▶ _WHAT IS ASKED_:
Could you reproduce the entries below word for word, starting with the first line and going on through the line that contains "This screenshot has height=896, width=1369."?

▶ _DATA FOR THE TASK_:
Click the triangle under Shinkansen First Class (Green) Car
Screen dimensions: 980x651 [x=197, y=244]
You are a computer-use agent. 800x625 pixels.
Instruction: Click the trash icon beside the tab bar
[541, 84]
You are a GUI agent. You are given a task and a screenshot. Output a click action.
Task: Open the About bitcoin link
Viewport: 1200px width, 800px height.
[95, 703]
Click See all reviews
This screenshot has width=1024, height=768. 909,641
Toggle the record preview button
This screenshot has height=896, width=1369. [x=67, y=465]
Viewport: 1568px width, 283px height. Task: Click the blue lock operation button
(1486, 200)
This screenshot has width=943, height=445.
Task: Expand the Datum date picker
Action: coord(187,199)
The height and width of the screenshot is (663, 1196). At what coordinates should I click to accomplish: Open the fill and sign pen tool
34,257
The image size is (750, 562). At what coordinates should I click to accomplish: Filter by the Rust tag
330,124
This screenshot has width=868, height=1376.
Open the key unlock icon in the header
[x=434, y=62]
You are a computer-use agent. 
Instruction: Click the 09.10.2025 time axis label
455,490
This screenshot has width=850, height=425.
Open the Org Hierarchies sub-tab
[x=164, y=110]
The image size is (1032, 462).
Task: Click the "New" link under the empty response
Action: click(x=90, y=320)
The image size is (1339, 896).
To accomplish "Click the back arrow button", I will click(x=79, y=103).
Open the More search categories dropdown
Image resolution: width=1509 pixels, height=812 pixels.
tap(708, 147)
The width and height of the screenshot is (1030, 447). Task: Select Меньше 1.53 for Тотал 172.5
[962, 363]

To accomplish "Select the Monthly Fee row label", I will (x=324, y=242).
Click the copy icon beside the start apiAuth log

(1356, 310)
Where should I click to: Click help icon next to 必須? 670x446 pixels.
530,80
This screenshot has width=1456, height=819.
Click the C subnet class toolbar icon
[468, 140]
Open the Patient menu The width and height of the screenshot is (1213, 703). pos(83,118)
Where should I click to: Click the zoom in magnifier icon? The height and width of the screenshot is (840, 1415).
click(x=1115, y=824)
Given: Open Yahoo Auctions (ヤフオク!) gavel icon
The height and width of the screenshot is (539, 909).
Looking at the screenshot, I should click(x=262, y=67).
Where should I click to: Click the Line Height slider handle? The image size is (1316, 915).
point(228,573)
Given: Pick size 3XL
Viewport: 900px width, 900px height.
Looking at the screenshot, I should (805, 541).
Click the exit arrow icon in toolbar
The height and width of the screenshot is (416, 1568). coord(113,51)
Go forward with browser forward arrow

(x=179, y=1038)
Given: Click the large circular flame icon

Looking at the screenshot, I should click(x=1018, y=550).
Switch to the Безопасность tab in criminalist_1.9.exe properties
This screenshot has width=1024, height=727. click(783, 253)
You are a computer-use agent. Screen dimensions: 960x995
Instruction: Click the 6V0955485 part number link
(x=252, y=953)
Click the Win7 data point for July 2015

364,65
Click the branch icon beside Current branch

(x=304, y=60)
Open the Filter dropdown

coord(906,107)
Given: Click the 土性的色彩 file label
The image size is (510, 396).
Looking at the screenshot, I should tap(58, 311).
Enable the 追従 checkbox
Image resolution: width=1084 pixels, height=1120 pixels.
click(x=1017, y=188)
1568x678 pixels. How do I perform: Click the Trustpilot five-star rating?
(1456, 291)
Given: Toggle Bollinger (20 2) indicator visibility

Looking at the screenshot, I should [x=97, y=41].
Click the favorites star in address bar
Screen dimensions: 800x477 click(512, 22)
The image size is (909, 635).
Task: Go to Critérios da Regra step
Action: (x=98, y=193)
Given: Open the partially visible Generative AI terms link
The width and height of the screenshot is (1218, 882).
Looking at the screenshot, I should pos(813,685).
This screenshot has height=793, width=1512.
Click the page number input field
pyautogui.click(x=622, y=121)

▶ _CORRECT ANSWER_:
Click the triangle under Shinkansen First Class (Green) Car
Screen dimensions: 980x651 [x=197, y=244]
You are a computer-use agent. 800x625 pixels.
Instruction: Click the trash icon beside the tab bar
[541, 84]
You are a GUI agent. You are given a task and a screenshot. Output a click action.
Task: Open the About bitcoin link
Viewport: 1200px width, 800px height.
[95, 703]
Click See all reviews
This screenshot has width=1024, height=768. 909,641
Toggle the record preview button
This screenshot has height=896, width=1369. [x=67, y=465]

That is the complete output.